Jobs:
#1 List every distinct year mentioned in the account of the first Mongol invasion of Hungary, in chronological order.
#2 Answer the following questions using the account of the first Mongol invasion of Hungary.
(a) Which king granted asylum to the fleeing Russian boyars in 1229?
(b) Who sent the message that reached Hungary in 1239?
(c) What was the name of the Dominican friar who set off on an expedition in 1237?
#3 Continue the account of the first Mongol invasion of Hungary, starting after its final sentence.

The first Mongol invasion of Hungary () started in March 1241, and the Mongols started to withdraw in late March 1242.

Background

Mongol invasion of Europe
The Hungarians had first learned about the Mongol threat in 1229, when King Andrew II granted asylum to some fleeing Russian boyars. Some Magyars (Hungarians), left behind during the main migration to the Pannonian basin, still lived on the banks of the upper Volga (it is believed by some that the descendants of this group are the modern-day Bashkirs, although this people now speaks a Turkic language, not Magyar). In 1237 a Dominican friar, Julianus, set off on an expedition to lead them back, and was sent back to King Béla with a letter from Batu Khan. In this letter, Batu called upon the Hungarian king to surrender his kingdom unconditionally to the Tatar forces or face complete destruction. Béla did not reply, and two more messages were later delivered to Hungary. The first, in 1239, was sent by the defeated Cuman tribes, who asked for and received asylum in Hungary. The second was sent in February 1241 from Poland which was facing an invasion from another Mongol force.

Supplied information:
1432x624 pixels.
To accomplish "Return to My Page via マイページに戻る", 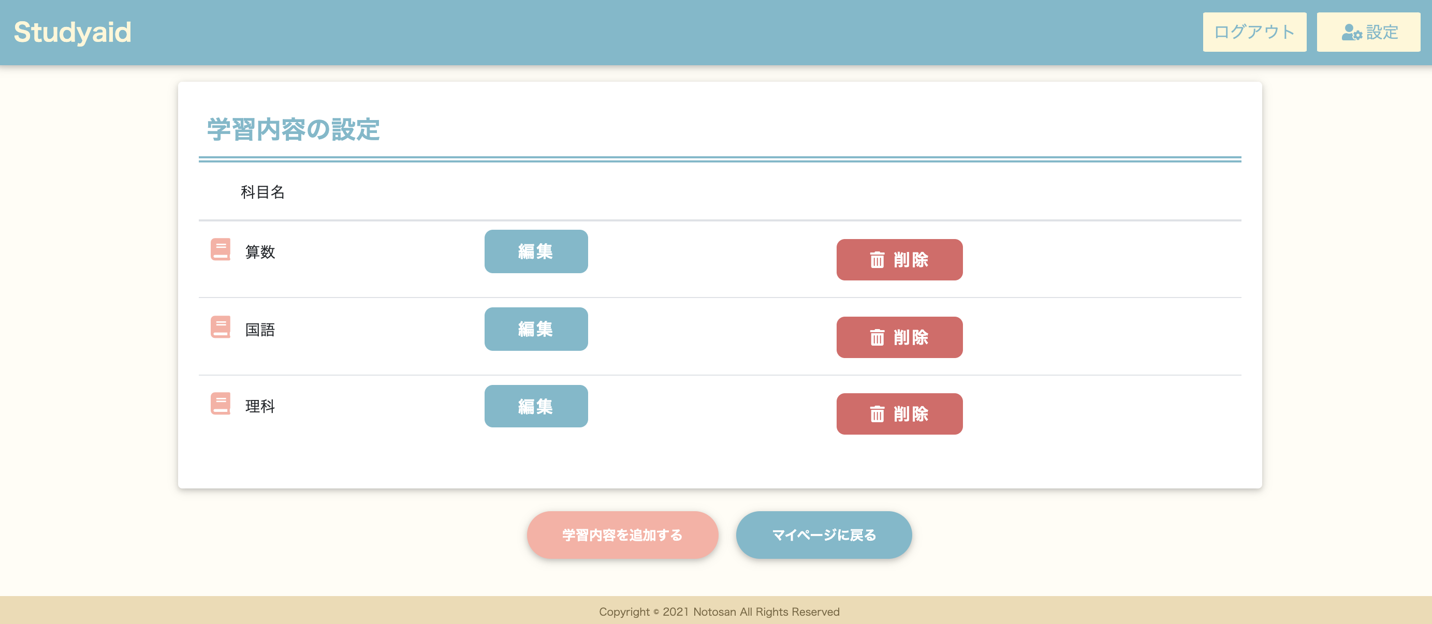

Solved problems:
#1 1229, 1237, 1239, 1241, 1242

#2
(a) King Andrew II
(b) The defeated Cuman tribes
(c) Julianus

#3
Cuman refugees
Following their defeat in 1239 soon after the Mongol invasion of Rus', many Cuman-Kipchak peoples were driven from their steppe further west or south. One such tribe was that of Khan Köten. According to Rogerius, Köten led a group consisting of 40,000 familias (a Latin phrase with multiple meanings) into Hungary. Some historians interpret this as Köten's tribe consisting of 40,000 families, though as pointed out by Hungarian historian András Pálóczi-Horváth the land the Cumans were expected to settle on could only support 17,000 families, suggesting Köten led 40,000 people in total. Köten sought asylum in the nearby kingdom of Hungary; the king responded that they could do so as long as the Cumans would convert to Catholicism and acknowledge him as their overlord, providing military service.

Köten agreed to Béla's conditions, promising to convert to Christianity and fight the Mongols (referred to as "Tatars" by the Hungarians). The king promptly gave them leave to settle in the plains along the Tisza River. However the Cumans, used to a nomadic and raid-based lifestyle, did not get on well with the sedentary population of Hungary. Many cases of robbery and rape were reported with Cumans as the perpetrators; Béla often refused to punish these transgressions, as he was reluctant to start a conflict with the Cumans, especially when he was already expecting a Mongol invasion. Townspeople also accused the Cumans of being agents of the Mongols.

Hungarian preparations

Invasion
Five separate Mongol armies invaded Hungary in 1241. The main army under Batu and Subutai crossed through the Verecke Pass. The army of Qadan and Büri crossed through the Borgói Pass. Two smaller forces under Böchek and the noyan Bogutai entered Hungary from the southeast. The army that had invaded Poland under Orda and Baidar invaded Hungary from the northwest.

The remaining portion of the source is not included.